• Quoted passage

****************

Thank you for helping him.


----------



## xxFemmexx (Aug 24, 2009)

Thank you for helping this needy bird.

Is the bird pooping okay?

Where are you located, perhaps we can help? The bird needs to be seen by an avian vet or rehabber asap.

Does the bird have an arched back and lobster tail?

Could be a hen with egg stuck, meanwhile you can try the following.

The bird needs a calcium supplement too, you can give a liquid calcium or tablet, 1/4th of a human serving.

Allow the bird to bathe on its own, either in a plastic tub, or you can provide some necessary humidity, by enclosing the bird in a steam filled bathroom, without it having access to hot water.

Wild bird seed will do for feed. Also, try a drop of olive oil down the throat to help lubricate the tract.

No need to thank me...I enjoy helping animals and will always do what I can to save/help them! 
Yes, Pidgey pooped pretty well during the night...all white and a bit pasty. I am in Miami...North Miami to be exact...zip code is 33181. I do not have a car, and I am in a wheelchair, so going really far is limited. I can use the buses, so I suppose I can put him in a box and take him somewhere that way if I get get to it by walking (rolling...lol).
His back IS pretty rounded and well...lobster tail? Sort of. He can move it up a down some, but it just doesnt look straight.
You've been VERY helpful, and I'll do all of what you suggest. If you can tell me who I can call/visit to help, I will do whatever it takes. I considered taking him to our vet (we have a dog and a ferret) but he doesn't do bird care. Don't worry, dog or ferret can't get to Pidgey...I made sure of that. Ferret is caged and we put Pidgey in the bathroom where it's warmest and most humid...with the door closed


----------



## xxFemmexx (Aug 24, 2009)

Before trying to diagnose your pigeon, you should know possible symptoms and their meaning. Tail down and swollen back is actually abdominal pain. His tummy hurts and he bends his back.
Beside this you must pay attention on he’s a poop – color, water content, forming.
Open his beak and look inside – what color is his mouth, any strange lesions, mucus, smell.
Check his vent – is it clear are feathers mated dirty.

****************

• Extracted data
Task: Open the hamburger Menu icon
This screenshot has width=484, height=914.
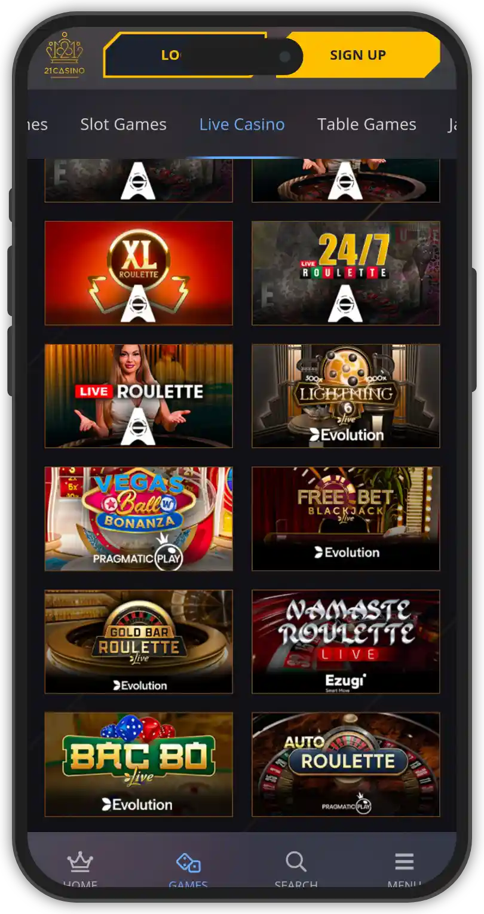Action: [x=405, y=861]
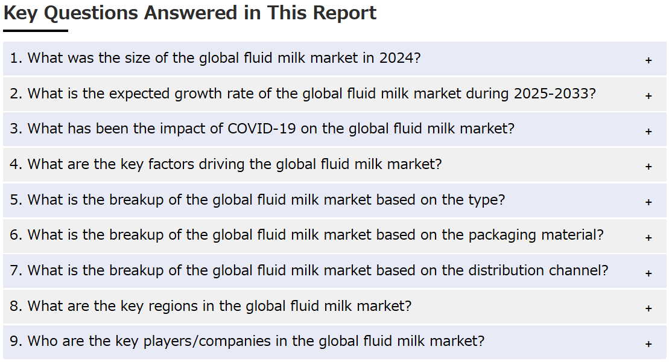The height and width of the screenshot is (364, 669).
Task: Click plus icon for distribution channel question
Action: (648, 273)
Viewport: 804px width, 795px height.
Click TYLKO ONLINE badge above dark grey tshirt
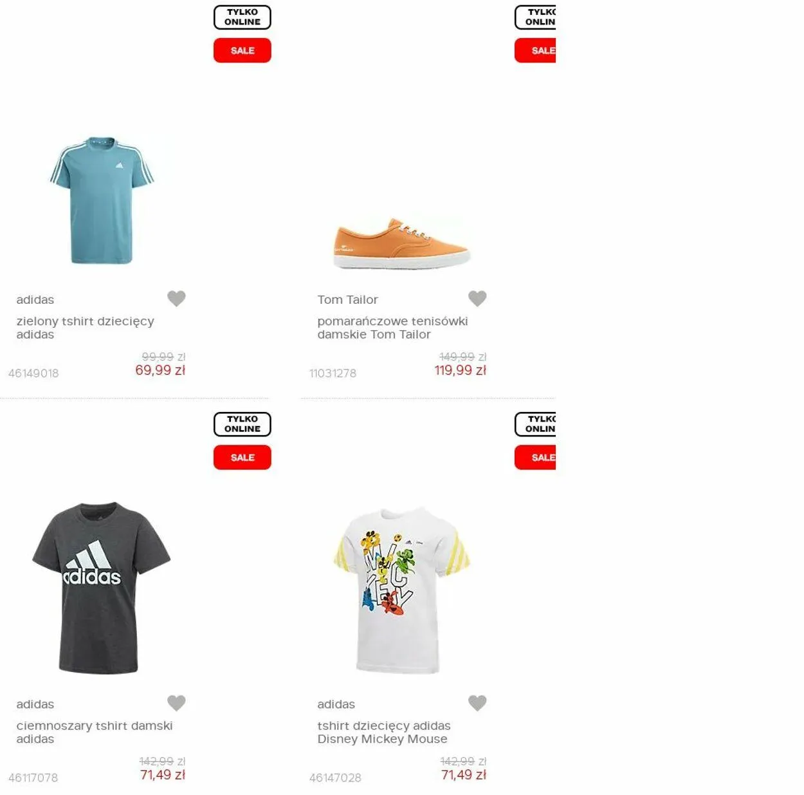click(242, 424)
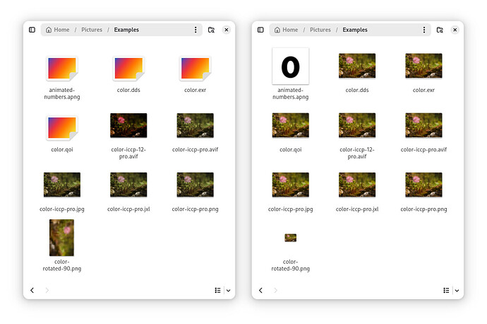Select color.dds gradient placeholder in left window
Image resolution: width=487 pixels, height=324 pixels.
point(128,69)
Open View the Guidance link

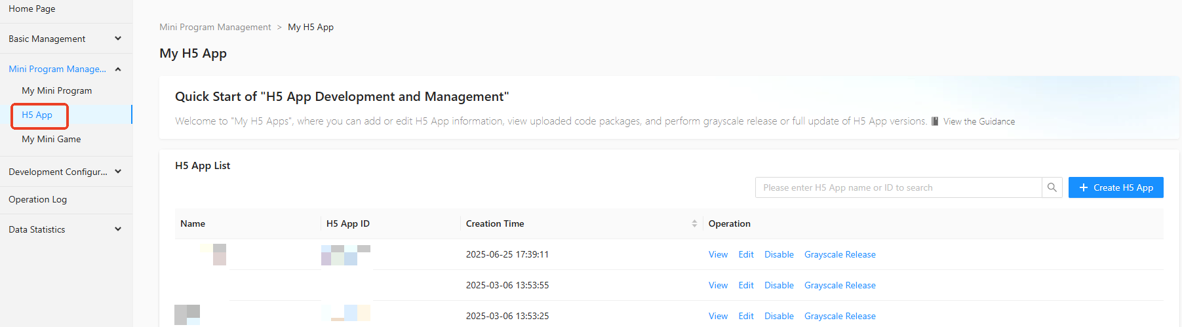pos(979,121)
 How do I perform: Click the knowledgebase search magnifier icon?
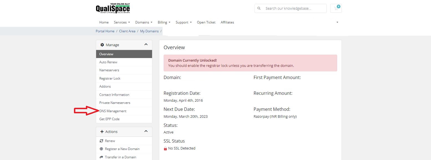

****************

• Tasks for this exercise
1) In the pigeon forum thread, what zip code does the person caring for Pidgey give?
2) Write out the stretch of the pigeon forum thread from "The bird needs a" through "lubricate the tract.".
3) Extend the pigeon forum thread, picking up right after its last line.

• Numbered responses
1) 33181

2)
The bird needs a calcium supplement too, you can give a liquid calcium or tablet, 1/4th of a human serving.

Allow the bird to bathe on its own, either in a plastic tub, or you can provide some necessary humidity, by enclosing the bird in a steam filled bathroom, without it having access to hot water.

Wild bird seed will do for feed. Also, try a drop of olive oil down the throat to help lubricate the tract.

3)
Eyes – bright or dull, does it keeps them closed.
Feathers – ruffed or smooth.
Does it eat a lot how often.
Does it drink water a lot, how often.
Anything else that you notice posture, movement. Does it preen his feathers, does stretch wings.
All these details will help diagnosing bird. There are several possible diseases in pigeons with very similar symptoms. Sometimes the smallest details helps.
Please note that even if your pigeon is ill, this is not dangerous or contagious for you.
Thank you for helping him.

Let's see if I can answer YOUR questions. And no need to worry, I'm not afraid of catching anything...I'm more interesting in helping this little one. My husband is a veritable "Dr Doolittle". Animals love him, and he loves them. When he was placing the bird down in the box, he didn't want to go, and sat there on hubby's arm just looking at him...not afraid in the least.
He's not smelly, there's nothing oozy that I can find, no wounds or seeming fractures of any kind. His back end did feel a bit more puffy than I think it should...I thought it should feel a bit more tapered..that's why I thought of the uropygial blockage or infection. His eyes are a beautiful golden brown and he seems alert, but just very quiet. He moves his head to watch us, but just doesnt seem very active. We were feeding it a bit of bread at Home Depot just to see if it was hungry and to get it to trust us enough to get close. It did eat. But I want to feed it something more suited for what they are SUPPOSED to eat. Hubby ran some warm water in the tub and let him move around a bit in the water and he seemed to enjoy that and drank from it as well.
He does flap his wings when you pick him up, and looks like he's TRYING to fly, and will walk and flutter away from you when you walk toward him, but doesn't seem like he's got the strength or ability to want to REALLY get away. He just kinda sat there and let my husband pick him up, even though he did flutter at first....he calmed right down.
No, he's not preening at all. Just kinda sits there...not very active.


----------



## FloridaLuv (Dec 19, 2008)

I would encourage you to PM one of our Moderator's Reti- she lives in Miami and may be able to help you out. She would surely be able to tell you which vet to use.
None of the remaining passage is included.